→ Task instructions:
Could you render the records, starting with the line that contains "will pyautogui.click(x=1147, y=52)." and going on through the line that contains "I will point(856,202).", with both of those lines included, as a JSON list of strings, one string per line and blank lines left out?

→ Source material:
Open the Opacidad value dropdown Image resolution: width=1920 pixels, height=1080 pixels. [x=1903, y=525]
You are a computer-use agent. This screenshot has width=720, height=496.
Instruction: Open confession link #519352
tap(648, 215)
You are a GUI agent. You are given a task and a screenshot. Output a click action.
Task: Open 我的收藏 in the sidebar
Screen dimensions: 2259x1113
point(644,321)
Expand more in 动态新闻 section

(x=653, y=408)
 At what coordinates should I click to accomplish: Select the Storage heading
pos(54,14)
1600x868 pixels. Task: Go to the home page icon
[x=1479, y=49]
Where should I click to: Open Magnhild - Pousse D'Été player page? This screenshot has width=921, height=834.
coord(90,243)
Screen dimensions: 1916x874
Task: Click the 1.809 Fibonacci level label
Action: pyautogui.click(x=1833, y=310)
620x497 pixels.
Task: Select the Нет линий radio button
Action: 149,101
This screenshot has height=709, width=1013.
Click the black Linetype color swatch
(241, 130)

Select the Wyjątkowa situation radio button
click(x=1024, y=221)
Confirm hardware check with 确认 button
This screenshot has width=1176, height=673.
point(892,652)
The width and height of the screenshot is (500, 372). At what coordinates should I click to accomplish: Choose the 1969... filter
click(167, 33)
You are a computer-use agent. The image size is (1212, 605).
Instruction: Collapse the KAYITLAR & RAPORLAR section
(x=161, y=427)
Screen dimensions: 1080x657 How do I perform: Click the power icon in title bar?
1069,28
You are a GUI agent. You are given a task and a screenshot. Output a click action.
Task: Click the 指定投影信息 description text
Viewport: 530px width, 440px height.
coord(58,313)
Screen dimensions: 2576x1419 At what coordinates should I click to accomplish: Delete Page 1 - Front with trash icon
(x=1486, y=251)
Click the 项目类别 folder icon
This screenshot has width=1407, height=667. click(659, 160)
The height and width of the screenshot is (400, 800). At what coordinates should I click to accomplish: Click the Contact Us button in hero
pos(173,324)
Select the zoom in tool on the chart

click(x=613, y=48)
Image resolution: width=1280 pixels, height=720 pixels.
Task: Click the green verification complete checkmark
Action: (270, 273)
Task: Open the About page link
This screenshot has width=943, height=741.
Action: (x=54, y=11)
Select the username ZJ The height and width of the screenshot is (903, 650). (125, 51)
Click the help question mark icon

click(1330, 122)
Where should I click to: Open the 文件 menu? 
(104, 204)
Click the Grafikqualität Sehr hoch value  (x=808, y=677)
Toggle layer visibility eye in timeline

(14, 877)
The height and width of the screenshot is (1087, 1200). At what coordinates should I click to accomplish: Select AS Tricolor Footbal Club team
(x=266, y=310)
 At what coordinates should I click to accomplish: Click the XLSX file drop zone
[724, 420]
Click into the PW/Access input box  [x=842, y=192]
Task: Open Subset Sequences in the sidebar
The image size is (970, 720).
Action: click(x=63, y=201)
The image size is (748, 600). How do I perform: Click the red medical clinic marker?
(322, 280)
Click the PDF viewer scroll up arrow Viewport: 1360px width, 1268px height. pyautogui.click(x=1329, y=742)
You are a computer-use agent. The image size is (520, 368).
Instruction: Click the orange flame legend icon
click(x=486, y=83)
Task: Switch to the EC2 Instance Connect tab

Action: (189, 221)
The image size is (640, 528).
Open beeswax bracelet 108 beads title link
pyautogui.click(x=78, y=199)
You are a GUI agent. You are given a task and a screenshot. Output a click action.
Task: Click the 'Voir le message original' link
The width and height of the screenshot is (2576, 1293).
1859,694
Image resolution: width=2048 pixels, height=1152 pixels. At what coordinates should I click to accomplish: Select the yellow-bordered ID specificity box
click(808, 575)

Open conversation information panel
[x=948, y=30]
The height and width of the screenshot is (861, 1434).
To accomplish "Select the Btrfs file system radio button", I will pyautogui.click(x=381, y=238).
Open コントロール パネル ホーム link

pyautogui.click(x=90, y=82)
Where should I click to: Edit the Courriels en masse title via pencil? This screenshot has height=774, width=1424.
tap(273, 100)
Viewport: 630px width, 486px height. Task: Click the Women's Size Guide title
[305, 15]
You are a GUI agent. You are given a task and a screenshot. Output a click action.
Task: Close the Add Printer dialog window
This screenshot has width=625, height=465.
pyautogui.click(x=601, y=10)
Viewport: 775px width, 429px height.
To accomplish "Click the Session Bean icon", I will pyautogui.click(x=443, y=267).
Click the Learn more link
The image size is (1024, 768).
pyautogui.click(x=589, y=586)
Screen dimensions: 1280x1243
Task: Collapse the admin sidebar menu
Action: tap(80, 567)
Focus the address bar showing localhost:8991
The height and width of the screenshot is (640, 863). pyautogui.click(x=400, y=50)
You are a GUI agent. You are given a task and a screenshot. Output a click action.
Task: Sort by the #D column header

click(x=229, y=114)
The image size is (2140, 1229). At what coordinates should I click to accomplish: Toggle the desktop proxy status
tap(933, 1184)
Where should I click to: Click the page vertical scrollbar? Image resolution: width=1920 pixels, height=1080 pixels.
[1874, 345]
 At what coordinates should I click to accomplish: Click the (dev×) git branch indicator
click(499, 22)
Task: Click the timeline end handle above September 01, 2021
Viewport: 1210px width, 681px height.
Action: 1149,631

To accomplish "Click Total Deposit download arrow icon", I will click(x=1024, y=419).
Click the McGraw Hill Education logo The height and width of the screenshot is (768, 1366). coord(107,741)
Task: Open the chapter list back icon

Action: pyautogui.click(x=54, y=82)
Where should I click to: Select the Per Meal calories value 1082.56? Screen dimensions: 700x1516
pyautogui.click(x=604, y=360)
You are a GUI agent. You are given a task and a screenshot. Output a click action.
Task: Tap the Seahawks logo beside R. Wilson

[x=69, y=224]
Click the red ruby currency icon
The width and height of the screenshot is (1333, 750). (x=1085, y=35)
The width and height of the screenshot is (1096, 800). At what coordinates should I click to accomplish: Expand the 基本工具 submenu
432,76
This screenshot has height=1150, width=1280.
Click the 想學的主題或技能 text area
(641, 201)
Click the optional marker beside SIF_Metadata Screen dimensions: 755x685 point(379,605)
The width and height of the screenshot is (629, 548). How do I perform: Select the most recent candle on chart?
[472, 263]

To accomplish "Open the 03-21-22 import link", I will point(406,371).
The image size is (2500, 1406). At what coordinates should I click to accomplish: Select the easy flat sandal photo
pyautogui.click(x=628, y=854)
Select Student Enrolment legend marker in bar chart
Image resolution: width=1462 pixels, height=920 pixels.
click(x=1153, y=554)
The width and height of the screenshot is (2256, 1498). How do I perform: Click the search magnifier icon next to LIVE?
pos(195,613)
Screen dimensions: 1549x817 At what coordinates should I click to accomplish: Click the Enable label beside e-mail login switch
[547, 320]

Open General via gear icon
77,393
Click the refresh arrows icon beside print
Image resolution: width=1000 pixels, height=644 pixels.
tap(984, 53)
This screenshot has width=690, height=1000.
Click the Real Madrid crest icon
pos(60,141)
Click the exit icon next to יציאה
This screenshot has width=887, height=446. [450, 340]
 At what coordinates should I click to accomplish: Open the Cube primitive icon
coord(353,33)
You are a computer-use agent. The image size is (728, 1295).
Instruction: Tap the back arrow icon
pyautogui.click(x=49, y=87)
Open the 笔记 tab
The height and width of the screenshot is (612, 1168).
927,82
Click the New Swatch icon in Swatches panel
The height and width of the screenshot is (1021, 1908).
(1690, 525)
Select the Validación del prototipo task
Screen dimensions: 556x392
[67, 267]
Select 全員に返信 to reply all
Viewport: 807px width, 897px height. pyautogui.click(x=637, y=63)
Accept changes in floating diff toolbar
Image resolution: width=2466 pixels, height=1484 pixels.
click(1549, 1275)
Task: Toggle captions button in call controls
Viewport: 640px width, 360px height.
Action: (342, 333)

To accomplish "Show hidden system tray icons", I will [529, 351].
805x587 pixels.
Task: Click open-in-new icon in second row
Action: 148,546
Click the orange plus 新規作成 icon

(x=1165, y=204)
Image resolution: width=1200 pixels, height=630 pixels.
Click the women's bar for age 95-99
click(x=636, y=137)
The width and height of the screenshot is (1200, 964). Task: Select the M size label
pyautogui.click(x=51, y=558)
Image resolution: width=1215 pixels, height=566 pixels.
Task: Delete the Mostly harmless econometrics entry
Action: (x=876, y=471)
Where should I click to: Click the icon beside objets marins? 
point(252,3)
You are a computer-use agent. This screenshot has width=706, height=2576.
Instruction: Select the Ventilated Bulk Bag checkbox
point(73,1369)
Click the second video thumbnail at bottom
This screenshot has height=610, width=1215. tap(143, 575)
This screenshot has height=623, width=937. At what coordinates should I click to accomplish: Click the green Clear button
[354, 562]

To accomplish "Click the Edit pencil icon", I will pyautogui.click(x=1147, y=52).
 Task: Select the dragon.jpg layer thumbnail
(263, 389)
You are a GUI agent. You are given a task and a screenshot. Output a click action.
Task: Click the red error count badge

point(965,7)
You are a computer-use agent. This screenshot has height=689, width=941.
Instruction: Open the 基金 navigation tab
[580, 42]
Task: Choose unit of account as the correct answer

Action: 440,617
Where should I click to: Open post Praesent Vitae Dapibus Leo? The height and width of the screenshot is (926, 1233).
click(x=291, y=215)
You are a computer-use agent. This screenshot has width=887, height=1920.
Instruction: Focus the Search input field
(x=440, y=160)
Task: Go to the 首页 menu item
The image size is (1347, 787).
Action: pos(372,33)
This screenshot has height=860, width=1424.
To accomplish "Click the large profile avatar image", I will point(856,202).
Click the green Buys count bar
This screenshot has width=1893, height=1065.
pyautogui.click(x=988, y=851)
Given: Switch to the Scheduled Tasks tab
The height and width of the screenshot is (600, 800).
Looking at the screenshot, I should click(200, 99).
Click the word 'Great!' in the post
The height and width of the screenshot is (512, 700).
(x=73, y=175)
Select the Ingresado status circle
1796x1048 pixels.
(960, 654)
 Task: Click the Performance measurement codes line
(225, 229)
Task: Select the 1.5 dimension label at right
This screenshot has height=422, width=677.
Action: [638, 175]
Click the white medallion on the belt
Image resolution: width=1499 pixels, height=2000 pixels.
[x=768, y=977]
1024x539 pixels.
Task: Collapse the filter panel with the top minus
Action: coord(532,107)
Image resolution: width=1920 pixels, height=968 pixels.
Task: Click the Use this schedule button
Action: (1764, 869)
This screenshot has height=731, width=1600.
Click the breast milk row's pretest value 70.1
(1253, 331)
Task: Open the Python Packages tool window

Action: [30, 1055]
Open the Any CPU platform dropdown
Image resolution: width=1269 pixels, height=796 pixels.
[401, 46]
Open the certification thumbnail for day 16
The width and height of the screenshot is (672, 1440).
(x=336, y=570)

→ Answer for this exercise:
[
  "To accomplish \"Click the Edit pencil icon\", I will pyautogui.click(x=1147, y=52).",
  " Task: Select the dragon.jpg layer thumbnail",
  "(263, 389)",
  "You are a GUI agent. You are given a task and a screenshot. Output a click action.",
  "Task: Click the red error count badge",
  "point(965,7)",
  "You are a computer-use agent. This screenshot has height=689, width=941.",
  "Instruction: Open the 基金 navigation tab",
  "[580, 42]",
  "Task: Choose unit of account as the correct answer",
  "Action: 440,617",
  "Where should I click to: Open post Praesent Vitae Dapibus Leo? The height and width of the screenshot is (926, 1233).",
  "click(x=291, y=215)",
  "You are a computer-use agent. This screenshot has width=887, height=1920.",
  "Instruction: Focus the Search input field",
  "(x=440, y=160)",
  "Task: Go to the 首页 menu item",
  "The image size is (1347, 787).",
  "Action: pos(372,33)",
  "This screenshot has height=860, width=1424.",
  "To accomplish \"Click the large profile avatar image\", I will point(856,202)."
]